Cybersecurity researchers have shared how an Android malware family called Fluhorse.
The malware “represents a significant change as it incorporates malicious components directly within the Flutter code,” Fortinet FortiGuard Labs researcher Axelle Apvrille said in a report published last week.
Fluhorse was first documented by Check Point in early May 2023, detailing its attacks on users located in East Asia via malicious apps masquerading as ETC and VPBank Neo, which are popular in Taiwan and Vietnam. The initial intrusion vector for malware is phishing.
The ultimate goal of these applications is to steal credentials, credit card details, and two-factor authentication (2FA) codes received as SMS to a remote server under the control of a threat actor.
The latest findings from Fortinet, which re-engineered a Fluorse sample uploaded to VirusTotal on June 11, 2023, indicating that the malware has evolved, incorporating additional sophistication with hiding encrypted payloads in packers.

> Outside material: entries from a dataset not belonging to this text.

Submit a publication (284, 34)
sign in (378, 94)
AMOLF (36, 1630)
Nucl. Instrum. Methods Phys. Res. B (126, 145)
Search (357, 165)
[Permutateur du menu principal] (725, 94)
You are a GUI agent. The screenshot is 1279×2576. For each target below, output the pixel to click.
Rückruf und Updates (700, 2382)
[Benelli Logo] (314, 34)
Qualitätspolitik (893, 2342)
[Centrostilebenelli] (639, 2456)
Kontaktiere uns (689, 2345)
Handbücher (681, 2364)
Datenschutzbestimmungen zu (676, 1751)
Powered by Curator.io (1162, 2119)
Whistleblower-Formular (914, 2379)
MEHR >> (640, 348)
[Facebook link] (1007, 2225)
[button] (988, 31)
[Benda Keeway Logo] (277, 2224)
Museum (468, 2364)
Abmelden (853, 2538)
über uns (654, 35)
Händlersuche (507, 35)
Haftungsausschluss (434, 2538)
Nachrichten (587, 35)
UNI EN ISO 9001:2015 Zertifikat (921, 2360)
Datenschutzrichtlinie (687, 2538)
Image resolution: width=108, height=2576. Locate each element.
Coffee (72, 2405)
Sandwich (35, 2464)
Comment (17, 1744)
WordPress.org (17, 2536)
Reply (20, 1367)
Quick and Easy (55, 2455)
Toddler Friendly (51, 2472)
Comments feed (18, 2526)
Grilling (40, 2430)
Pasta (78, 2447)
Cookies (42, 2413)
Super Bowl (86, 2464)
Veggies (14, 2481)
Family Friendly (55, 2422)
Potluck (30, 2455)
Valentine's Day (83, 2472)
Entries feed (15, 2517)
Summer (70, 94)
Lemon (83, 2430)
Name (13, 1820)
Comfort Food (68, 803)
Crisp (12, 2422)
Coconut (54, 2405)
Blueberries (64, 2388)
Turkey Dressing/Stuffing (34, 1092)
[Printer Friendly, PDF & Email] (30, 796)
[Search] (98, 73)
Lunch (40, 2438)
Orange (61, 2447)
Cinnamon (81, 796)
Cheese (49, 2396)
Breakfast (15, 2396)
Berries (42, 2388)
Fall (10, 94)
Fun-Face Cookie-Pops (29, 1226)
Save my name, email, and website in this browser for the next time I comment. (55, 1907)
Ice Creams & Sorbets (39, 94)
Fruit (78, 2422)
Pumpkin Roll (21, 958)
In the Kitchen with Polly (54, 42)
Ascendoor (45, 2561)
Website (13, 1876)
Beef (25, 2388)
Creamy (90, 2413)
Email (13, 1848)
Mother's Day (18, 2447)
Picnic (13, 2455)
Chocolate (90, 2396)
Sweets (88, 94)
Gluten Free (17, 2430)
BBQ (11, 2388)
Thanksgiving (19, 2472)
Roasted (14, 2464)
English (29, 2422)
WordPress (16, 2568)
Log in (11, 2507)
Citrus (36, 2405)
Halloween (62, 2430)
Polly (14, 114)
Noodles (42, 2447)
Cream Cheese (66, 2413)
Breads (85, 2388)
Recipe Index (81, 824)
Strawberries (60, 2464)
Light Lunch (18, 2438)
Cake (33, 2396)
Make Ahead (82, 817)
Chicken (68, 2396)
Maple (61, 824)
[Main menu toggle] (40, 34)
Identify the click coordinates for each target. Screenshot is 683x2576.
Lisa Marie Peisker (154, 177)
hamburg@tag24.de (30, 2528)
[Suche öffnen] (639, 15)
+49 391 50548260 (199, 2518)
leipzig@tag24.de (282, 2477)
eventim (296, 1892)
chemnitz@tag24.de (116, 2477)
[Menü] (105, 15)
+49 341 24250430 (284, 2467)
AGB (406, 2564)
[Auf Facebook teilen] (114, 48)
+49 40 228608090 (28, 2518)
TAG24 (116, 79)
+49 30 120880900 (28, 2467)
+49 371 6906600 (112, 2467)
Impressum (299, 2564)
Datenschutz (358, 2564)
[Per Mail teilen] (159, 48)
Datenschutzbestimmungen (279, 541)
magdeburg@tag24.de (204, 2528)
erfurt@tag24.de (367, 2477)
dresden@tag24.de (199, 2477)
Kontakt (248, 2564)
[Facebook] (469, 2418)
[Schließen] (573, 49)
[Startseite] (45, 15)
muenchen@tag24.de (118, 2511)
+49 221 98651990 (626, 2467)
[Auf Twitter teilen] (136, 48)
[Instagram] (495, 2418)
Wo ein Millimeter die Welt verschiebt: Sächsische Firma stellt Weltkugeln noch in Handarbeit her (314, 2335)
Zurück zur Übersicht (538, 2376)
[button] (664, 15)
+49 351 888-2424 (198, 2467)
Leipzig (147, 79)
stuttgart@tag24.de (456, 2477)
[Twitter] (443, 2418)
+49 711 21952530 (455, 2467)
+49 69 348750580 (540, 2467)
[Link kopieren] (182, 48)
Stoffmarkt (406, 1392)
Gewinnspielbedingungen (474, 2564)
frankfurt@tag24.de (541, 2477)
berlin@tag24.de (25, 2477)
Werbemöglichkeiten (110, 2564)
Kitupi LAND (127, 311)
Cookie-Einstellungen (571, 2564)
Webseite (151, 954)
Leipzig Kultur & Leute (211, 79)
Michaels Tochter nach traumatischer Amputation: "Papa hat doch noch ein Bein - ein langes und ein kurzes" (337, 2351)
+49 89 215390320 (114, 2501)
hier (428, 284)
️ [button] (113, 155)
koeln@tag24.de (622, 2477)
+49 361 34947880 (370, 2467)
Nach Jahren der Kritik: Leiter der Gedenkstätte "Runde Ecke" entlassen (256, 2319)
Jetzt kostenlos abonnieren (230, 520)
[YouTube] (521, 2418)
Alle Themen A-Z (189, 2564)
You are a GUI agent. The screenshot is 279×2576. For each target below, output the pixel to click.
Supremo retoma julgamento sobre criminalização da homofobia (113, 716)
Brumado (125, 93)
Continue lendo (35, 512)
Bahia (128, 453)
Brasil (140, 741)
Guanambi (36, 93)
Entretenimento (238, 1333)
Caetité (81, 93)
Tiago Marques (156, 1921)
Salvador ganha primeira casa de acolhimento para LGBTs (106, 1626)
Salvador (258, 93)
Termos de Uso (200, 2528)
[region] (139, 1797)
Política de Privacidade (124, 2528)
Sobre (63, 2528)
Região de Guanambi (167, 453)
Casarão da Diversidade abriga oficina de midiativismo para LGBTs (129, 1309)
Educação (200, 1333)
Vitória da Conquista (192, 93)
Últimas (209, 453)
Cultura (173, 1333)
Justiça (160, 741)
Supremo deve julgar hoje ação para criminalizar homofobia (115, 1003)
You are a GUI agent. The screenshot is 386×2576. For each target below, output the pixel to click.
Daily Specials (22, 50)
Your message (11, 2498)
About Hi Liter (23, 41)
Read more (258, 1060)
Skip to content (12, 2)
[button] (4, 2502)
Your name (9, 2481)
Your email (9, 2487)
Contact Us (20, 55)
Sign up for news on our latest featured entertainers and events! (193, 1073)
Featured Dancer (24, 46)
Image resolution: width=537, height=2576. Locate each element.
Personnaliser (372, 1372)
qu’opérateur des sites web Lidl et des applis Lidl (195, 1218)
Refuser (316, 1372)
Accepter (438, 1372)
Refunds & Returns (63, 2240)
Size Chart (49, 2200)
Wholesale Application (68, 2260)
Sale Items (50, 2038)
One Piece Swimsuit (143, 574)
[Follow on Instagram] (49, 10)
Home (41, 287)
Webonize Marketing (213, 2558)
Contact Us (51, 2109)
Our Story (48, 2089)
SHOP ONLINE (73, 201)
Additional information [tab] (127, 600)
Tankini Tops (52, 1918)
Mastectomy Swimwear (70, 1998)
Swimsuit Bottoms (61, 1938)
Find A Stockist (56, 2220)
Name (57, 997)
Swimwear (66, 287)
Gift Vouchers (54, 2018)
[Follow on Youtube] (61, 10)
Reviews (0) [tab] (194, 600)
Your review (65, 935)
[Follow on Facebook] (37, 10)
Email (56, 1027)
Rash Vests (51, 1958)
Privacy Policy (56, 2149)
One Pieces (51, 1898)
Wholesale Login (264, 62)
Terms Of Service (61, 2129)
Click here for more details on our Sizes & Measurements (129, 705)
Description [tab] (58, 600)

“Decryption is done at the native level (to harden the reverse engineering) using the OpenSSL EVP cryptographic API,” explains Apvrille. The encryption algorithm is AES-128-CBC, and the implementation uses the same hard coded strings for the key and initialization vector (IV).”
The decrypted payload, the ZIP file, contains the Dalvik executable file (.dex), which is then installed on the device to listen for incoming SMS messages and extract them to a remote server.
“Static reversing of Flutter apps is a breakthrough for anti-virus researchers, as, unfortunately, more malicious Flutter apps are expected to be released in the future,” said Apvrille.